What to work on:
Beginning with the first line, please repeat the entries exactly and end on the line that contains "Indistation (60, 44)".

(Pixel coordinate grounding data)
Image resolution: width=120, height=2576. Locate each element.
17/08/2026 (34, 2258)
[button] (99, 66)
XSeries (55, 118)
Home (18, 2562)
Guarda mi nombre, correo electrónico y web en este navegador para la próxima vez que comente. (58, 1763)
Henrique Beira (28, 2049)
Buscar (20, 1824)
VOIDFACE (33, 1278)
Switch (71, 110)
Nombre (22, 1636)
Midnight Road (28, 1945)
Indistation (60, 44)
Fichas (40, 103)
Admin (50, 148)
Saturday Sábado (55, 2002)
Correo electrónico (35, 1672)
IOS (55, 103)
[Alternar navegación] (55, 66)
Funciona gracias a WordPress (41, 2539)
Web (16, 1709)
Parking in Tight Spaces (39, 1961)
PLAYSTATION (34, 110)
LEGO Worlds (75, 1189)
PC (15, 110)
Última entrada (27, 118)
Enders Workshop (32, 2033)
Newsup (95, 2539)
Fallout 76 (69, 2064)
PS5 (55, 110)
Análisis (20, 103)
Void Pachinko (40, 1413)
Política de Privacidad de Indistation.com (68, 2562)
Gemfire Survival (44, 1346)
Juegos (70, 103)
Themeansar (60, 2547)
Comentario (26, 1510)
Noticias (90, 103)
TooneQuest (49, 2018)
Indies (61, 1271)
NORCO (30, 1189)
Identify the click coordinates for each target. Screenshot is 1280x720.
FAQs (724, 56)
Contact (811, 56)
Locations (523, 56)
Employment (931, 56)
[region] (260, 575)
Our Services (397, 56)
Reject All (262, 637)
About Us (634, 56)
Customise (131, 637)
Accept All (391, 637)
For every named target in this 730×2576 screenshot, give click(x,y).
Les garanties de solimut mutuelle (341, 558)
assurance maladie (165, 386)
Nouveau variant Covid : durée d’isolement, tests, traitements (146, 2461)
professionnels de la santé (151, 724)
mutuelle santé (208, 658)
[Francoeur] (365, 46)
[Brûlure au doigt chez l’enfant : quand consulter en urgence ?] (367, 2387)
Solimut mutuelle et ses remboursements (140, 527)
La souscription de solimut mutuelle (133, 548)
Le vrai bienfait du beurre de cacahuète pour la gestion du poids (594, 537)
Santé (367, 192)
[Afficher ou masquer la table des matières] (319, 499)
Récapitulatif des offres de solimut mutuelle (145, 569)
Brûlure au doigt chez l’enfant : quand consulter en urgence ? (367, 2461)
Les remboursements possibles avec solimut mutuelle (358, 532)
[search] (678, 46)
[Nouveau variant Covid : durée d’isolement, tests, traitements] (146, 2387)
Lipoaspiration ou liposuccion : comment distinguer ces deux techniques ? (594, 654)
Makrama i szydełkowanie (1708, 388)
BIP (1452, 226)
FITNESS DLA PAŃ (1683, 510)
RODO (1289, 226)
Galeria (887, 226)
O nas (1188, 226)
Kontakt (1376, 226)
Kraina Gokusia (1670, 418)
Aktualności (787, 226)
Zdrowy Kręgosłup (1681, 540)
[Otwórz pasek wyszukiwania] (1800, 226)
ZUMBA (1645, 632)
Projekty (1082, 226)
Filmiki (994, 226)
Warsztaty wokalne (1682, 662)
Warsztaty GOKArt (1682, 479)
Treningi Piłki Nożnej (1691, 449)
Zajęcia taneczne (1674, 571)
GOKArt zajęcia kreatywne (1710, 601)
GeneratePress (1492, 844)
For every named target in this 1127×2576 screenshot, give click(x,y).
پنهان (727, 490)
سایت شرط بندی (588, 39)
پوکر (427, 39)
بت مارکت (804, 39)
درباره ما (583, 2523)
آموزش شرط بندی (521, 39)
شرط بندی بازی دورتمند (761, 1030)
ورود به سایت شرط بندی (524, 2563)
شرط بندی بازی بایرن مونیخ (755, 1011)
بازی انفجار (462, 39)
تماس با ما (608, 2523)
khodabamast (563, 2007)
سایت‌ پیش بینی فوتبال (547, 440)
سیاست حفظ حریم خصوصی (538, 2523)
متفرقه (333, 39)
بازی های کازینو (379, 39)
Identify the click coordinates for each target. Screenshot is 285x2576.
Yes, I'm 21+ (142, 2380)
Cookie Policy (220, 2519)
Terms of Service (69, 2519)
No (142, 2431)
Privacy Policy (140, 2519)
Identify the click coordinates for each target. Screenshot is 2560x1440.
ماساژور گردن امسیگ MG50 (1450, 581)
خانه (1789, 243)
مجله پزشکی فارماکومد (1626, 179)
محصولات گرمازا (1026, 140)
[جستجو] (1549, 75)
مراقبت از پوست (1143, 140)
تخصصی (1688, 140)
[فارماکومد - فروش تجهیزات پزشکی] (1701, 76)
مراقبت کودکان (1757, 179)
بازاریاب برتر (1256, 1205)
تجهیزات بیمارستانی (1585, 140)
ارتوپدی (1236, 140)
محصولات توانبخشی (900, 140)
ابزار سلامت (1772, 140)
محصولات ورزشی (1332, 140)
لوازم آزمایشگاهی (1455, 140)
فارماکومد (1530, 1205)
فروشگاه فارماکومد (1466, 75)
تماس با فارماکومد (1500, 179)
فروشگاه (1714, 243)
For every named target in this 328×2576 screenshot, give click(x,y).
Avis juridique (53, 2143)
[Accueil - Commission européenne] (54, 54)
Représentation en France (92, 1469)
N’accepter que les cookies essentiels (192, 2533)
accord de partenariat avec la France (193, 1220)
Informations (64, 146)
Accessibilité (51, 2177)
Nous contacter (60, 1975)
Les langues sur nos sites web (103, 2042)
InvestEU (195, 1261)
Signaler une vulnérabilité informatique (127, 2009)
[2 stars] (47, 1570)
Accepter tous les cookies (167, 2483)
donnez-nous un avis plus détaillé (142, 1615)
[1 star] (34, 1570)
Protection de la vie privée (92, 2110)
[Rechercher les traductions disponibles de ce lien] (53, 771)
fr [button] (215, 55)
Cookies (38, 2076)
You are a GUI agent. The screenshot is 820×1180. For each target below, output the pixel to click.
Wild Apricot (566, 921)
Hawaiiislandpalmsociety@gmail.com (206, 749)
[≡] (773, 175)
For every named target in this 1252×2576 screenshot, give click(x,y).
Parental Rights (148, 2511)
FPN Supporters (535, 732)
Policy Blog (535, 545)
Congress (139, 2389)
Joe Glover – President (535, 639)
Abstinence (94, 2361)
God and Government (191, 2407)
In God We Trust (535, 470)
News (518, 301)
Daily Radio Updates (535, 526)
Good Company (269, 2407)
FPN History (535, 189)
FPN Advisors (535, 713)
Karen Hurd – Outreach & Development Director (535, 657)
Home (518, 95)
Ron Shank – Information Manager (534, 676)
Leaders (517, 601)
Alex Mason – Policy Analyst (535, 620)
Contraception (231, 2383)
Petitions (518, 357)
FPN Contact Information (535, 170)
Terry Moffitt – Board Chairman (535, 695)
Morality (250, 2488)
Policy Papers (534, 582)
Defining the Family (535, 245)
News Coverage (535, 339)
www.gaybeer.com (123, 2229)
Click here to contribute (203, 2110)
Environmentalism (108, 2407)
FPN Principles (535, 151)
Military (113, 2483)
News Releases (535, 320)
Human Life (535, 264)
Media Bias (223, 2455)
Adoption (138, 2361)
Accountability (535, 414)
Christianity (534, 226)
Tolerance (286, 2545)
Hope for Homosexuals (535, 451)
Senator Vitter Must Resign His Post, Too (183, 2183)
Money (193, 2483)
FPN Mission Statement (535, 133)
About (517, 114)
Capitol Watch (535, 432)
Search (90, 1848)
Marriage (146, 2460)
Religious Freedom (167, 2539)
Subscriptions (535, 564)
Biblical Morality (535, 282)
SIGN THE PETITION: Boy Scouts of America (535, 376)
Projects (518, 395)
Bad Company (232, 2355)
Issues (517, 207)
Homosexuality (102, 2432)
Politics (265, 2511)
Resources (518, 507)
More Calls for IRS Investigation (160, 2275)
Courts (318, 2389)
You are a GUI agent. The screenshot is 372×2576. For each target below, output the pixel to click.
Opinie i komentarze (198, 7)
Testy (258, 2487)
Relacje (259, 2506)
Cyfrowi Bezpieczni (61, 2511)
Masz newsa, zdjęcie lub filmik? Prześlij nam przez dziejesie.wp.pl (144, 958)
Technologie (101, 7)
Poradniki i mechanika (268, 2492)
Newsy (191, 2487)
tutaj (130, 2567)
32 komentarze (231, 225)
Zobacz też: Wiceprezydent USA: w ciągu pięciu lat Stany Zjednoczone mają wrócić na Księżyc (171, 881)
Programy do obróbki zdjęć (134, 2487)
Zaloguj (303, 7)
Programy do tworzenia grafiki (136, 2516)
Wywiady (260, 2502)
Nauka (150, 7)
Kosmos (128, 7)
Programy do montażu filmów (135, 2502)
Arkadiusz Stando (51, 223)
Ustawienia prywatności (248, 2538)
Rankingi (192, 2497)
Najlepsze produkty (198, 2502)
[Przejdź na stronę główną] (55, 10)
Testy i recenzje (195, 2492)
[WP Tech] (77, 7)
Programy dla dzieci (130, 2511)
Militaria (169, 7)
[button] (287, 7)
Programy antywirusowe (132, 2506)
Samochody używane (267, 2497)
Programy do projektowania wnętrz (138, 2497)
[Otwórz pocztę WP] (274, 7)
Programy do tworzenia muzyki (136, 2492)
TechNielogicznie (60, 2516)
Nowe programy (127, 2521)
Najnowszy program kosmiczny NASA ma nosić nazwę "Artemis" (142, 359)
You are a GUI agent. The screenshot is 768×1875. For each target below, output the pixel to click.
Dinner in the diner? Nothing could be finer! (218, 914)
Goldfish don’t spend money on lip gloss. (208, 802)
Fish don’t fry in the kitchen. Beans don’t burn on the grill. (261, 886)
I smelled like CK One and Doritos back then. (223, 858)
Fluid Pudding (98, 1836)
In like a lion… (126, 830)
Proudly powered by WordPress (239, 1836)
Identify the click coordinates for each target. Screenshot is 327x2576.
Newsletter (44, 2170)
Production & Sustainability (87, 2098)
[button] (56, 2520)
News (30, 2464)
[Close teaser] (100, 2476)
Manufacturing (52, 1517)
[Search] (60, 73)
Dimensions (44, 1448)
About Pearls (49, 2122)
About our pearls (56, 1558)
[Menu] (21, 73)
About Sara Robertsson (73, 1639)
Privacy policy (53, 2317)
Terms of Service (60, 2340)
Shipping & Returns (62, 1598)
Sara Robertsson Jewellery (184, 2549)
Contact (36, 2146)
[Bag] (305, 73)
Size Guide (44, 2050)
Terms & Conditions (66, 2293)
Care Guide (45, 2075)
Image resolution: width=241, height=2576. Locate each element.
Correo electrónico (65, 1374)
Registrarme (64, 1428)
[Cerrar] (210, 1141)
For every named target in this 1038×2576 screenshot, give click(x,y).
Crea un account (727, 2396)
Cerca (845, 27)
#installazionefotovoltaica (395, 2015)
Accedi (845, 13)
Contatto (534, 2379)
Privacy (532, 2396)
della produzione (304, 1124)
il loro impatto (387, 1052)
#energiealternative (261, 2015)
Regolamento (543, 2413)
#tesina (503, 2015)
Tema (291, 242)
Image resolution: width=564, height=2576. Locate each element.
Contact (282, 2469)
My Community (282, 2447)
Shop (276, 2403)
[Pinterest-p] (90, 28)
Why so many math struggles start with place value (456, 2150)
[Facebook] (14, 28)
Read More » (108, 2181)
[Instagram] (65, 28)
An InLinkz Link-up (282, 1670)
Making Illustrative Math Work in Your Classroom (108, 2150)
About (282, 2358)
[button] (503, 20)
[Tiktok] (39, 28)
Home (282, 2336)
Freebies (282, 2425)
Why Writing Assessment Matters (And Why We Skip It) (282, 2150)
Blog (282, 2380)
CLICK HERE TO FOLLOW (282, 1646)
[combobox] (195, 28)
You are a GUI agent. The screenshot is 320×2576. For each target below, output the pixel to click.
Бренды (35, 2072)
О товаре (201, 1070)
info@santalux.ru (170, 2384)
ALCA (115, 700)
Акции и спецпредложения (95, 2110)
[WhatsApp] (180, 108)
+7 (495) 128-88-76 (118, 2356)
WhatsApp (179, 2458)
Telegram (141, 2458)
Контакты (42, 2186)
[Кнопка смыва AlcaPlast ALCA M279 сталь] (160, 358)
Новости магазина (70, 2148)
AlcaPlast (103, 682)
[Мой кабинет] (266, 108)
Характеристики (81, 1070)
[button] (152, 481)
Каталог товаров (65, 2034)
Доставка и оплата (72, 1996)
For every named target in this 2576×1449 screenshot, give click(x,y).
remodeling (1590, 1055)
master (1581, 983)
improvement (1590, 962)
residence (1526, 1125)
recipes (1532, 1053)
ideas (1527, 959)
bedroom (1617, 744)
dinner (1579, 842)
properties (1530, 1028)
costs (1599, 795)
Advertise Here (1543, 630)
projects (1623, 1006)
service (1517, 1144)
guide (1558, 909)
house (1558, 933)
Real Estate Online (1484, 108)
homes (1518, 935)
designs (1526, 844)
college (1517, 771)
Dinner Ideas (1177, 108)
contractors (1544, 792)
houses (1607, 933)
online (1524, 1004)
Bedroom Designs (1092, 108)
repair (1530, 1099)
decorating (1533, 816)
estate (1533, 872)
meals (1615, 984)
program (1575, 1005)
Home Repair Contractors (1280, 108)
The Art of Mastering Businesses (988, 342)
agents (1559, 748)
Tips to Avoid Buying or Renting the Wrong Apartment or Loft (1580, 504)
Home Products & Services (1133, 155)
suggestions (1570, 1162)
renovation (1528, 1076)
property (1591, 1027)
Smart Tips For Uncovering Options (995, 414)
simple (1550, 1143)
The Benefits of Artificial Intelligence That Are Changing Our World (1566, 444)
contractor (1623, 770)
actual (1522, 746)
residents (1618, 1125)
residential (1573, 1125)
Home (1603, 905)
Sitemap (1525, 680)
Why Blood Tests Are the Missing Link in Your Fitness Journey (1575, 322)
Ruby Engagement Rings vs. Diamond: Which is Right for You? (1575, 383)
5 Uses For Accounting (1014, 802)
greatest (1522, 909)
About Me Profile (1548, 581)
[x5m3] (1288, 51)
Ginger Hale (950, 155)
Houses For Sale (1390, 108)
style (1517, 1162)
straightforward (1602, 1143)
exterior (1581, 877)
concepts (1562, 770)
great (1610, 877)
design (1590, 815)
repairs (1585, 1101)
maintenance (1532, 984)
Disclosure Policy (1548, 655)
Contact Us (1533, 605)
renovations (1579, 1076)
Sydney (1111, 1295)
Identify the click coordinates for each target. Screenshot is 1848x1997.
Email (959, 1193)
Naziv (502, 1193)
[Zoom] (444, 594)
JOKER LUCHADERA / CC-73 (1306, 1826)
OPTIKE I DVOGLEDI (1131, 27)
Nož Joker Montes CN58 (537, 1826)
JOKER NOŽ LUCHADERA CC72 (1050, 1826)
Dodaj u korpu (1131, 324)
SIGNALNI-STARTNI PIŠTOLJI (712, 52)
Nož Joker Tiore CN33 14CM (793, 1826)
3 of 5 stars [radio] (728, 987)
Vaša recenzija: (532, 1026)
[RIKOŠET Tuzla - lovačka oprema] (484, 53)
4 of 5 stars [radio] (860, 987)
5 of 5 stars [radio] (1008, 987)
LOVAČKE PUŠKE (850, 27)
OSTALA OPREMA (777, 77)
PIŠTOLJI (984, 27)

Answer space:
Image resolution: width=120, height=2576. Locate each element.
17/08/2026 (34, 2258)
[button] (99, 66)
XSeries (55, 118)
Home (18, 2562)
Guarda mi nombre, correo electrónico y web en este navegador para la próxima vez que comente. (58, 1763)
Henrique Beira (28, 2049)
Buscar (20, 1824)
VOIDFACE (33, 1278)
Switch (71, 110)
Nombre (22, 1636)
Midnight Road (28, 1945)
Indistation (60, 44)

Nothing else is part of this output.